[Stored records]
--------------------------------------------------
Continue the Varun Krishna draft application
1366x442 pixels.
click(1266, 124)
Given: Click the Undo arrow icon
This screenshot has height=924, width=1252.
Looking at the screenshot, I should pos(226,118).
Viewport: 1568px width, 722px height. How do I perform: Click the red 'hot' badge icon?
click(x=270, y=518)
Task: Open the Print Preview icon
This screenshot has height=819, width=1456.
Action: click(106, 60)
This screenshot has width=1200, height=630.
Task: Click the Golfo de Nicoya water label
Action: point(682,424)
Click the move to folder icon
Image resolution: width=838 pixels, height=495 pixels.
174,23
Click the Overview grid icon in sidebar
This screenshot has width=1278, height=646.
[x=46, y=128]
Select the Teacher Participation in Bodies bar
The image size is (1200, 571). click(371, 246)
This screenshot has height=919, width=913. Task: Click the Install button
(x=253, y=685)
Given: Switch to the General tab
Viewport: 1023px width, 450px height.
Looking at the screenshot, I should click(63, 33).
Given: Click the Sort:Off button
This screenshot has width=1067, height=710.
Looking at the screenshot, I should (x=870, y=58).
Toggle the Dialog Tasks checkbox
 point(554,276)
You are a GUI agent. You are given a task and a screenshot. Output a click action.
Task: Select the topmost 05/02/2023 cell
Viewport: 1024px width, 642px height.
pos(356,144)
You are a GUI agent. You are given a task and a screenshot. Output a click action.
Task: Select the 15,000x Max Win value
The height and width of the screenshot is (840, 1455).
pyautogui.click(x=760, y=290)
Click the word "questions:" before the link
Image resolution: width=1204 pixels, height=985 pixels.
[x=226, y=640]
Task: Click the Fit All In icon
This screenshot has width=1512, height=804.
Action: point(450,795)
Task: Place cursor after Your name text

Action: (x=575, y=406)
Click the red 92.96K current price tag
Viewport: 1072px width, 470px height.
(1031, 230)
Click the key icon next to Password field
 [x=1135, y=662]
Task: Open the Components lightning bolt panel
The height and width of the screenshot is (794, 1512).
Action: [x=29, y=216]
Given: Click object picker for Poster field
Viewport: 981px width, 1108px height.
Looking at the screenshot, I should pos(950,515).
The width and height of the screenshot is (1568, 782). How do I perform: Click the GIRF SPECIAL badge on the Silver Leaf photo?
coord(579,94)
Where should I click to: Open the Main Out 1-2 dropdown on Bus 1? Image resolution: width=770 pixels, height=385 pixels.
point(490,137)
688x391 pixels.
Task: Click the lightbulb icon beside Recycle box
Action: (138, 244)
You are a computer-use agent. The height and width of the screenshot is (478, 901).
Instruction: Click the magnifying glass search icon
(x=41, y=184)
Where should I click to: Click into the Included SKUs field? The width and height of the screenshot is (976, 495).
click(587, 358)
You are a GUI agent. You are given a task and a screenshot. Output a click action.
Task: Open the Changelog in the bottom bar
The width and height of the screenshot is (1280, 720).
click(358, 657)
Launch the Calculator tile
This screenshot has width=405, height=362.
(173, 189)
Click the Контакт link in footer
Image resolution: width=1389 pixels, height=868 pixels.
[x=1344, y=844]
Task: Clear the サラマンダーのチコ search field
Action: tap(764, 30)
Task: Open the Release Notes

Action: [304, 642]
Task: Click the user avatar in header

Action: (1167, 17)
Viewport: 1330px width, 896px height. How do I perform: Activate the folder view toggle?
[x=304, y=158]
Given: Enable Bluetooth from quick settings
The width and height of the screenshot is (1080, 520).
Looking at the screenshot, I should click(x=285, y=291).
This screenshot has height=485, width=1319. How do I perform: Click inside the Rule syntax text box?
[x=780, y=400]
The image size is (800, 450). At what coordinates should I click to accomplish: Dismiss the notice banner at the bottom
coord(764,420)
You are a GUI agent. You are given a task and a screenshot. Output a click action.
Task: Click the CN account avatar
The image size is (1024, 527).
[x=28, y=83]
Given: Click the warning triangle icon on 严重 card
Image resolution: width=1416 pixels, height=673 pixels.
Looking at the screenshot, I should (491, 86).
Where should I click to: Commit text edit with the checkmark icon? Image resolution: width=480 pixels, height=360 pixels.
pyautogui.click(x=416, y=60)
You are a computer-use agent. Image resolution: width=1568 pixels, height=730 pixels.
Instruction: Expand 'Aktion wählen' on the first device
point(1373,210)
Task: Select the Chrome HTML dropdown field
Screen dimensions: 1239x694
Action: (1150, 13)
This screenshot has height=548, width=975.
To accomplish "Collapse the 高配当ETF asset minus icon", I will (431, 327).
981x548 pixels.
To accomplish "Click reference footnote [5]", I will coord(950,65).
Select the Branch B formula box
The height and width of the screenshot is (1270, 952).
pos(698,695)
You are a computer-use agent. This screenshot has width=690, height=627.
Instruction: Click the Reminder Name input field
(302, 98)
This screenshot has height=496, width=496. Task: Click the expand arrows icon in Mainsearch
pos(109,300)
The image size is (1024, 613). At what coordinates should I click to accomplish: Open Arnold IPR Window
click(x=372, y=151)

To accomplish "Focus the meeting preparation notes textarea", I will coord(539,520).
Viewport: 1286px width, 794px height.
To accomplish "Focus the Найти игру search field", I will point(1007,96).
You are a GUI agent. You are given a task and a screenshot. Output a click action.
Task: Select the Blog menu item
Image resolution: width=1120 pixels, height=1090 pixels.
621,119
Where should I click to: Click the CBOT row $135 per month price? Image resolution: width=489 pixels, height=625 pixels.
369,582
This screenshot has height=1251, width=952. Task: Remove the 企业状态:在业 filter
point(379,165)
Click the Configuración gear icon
--------------------------------------------------
▶ **Exercise**
Reproduce all of the data exactly as given.

▶ **Your solution**
Continue the Varun Krishna draft application
1366x442 pixels.
click(1266, 124)
Given: Click the Undo arrow icon
This screenshot has height=924, width=1252.
Looking at the screenshot, I should pos(226,118).
Viewport: 1568px width, 722px height. How do I perform: Click the red 'hot' badge icon?
click(x=270, y=518)
Task: Open the Print Preview icon
This screenshot has height=819, width=1456.
Action: click(106, 60)
This screenshot has width=1200, height=630.
Task: Click the Golfo de Nicoya water label
Action: point(682,424)
Click the move to folder icon
Image resolution: width=838 pixels, height=495 pixels.
174,23
Click the Overview grid icon in sidebar
This screenshot has width=1278, height=646.
[x=46, y=128]
Select the Teacher Participation in Bodies bar
The image size is (1200, 571). click(371, 246)
This screenshot has height=919, width=913. Task: Click the Install button
(x=253, y=685)
Given: Switch to the General tab
Viewport: 1023px width, 450px height.
Looking at the screenshot, I should click(63, 33).
Given: Click the Sort:Off button
This screenshot has width=1067, height=710.
Looking at the screenshot, I should (x=870, y=58).
Toggle the Dialog Tasks checkbox
 point(554,276)
You are a GUI agent. You are given a task and a screenshot. Output a click action.
Task: Select the topmost 05/02/2023 cell
Viewport: 1024px width, 642px height.
pos(356,144)
You are a GUI agent. You are given a task and a screenshot. Output a click action.
Task: Select the 15,000x Max Win value
The height and width of the screenshot is (840, 1455).
pyautogui.click(x=760, y=290)
Click the word "questions:" before the link
Image resolution: width=1204 pixels, height=985 pixels.
[x=226, y=640]
Task: Click the Fit All In icon
This screenshot has width=1512, height=804.
Action: point(450,795)
Task: Place cursor after Your name text

Action: (x=575, y=406)
Click the red 92.96K current price tag
Viewport: 1072px width, 470px height.
(1031, 230)
Click the key icon next to Password field
 [x=1135, y=662]
Task: Open the Components lightning bolt panel
The height and width of the screenshot is (794, 1512).
Action: [x=29, y=216]
Given: Click object picker for Poster field
Viewport: 981px width, 1108px height.
Looking at the screenshot, I should pos(950,515).
The width and height of the screenshot is (1568, 782). How do I perform: Click the GIRF SPECIAL badge on the Silver Leaf photo?
coord(579,94)
Where should I click to: Open the Main Out 1-2 dropdown on Bus 1? Image resolution: width=770 pixels, height=385 pixels.
point(490,137)
688x391 pixels.
Task: Click the lightbulb icon beside Recycle box
Action: (138, 244)
You are a computer-use agent. The height and width of the screenshot is (478, 901).
Instruction: Click the magnifying glass search icon
(x=41, y=184)
Where should I click to: Click into the Included SKUs field? The width and height of the screenshot is (976, 495).
click(587, 358)
You are a GUI agent. You are given a task and a screenshot. Output a click action.
Task: Open the Changelog in the bottom bar
The width and height of the screenshot is (1280, 720).
click(358, 657)
Launch the Calculator tile
This screenshot has width=405, height=362.
(173, 189)
Click the Контакт link in footer
Image resolution: width=1389 pixels, height=868 pixels.
[x=1344, y=844]
Task: Clear the サラマンダーのチコ search field
Action: tap(764, 30)
Task: Open the Release Notes

Action: [304, 642]
Task: Click the user avatar in header

Action: (1167, 17)
Viewport: 1330px width, 896px height. How do I perform: Activate the folder view toggle?
[x=304, y=158]
Given: Enable Bluetooth from quick settings
The width and height of the screenshot is (1080, 520).
Looking at the screenshot, I should click(x=285, y=291).
This screenshot has height=485, width=1319. How do I perform: Click inside the Rule syntax text box?
[x=780, y=400]
The image size is (800, 450). At what coordinates should I click to accomplish: Dismiss the notice banner at the bottom
coord(764,420)
You are a GUI agent. You are given a task and a screenshot. Output a click action.
Task: Click the CN account avatar
The image size is (1024, 527).
[x=28, y=83]
Given: Click the warning triangle icon on 严重 card
Image resolution: width=1416 pixels, height=673 pixels.
Looking at the screenshot, I should (491, 86).
Where should I click to: Commit text edit with the checkmark icon? Image resolution: width=480 pixels, height=360 pixels.
pyautogui.click(x=416, y=60)
You are a computer-use agent. Image resolution: width=1568 pixels, height=730 pixels.
Instruction: Expand 'Aktion wählen' on the first device
point(1373,210)
Task: Select the Chrome HTML dropdown field
Screen dimensions: 1239x694
Action: (1150, 13)
This screenshot has height=548, width=975.
To accomplish "Collapse the 高配当ETF asset minus icon", I will (431, 327).
981x548 pixels.
To accomplish "Click reference footnote [5]", I will coord(950,65).
Select the Branch B formula box
The height and width of the screenshot is (1270, 952).
pos(698,695)
You are a computer-use agent. This screenshot has width=690, height=627.
Instruction: Click the Reminder Name input field
(302, 98)
This screenshot has height=496, width=496. Task: Click the expand arrows icon in Mainsearch
pos(109,300)
The image size is (1024, 613). At what coordinates should I click to accomplish: Open Arnold IPR Window
click(x=372, y=151)

To accomplish "Focus the meeting preparation notes textarea", I will coord(539,520).
Viewport: 1286px width, 794px height.
To accomplish "Focus the Найти игру search field", I will point(1007,96).
You are a GUI agent. You are given a task and a screenshot. Output a click action.
Task: Select the Blog menu item
Image resolution: width=1120 pixels, height=1090 pixels.
621,119
Where should I click to: Click the CBOT row $135 per month price? Image resolution: width=489 pixels, height=625 pixels.
369,582
This screenshot has height=1251, width=952. Task: Remove the 企业状态:在业 filter
point(379,165)
Click the Configuración gear icon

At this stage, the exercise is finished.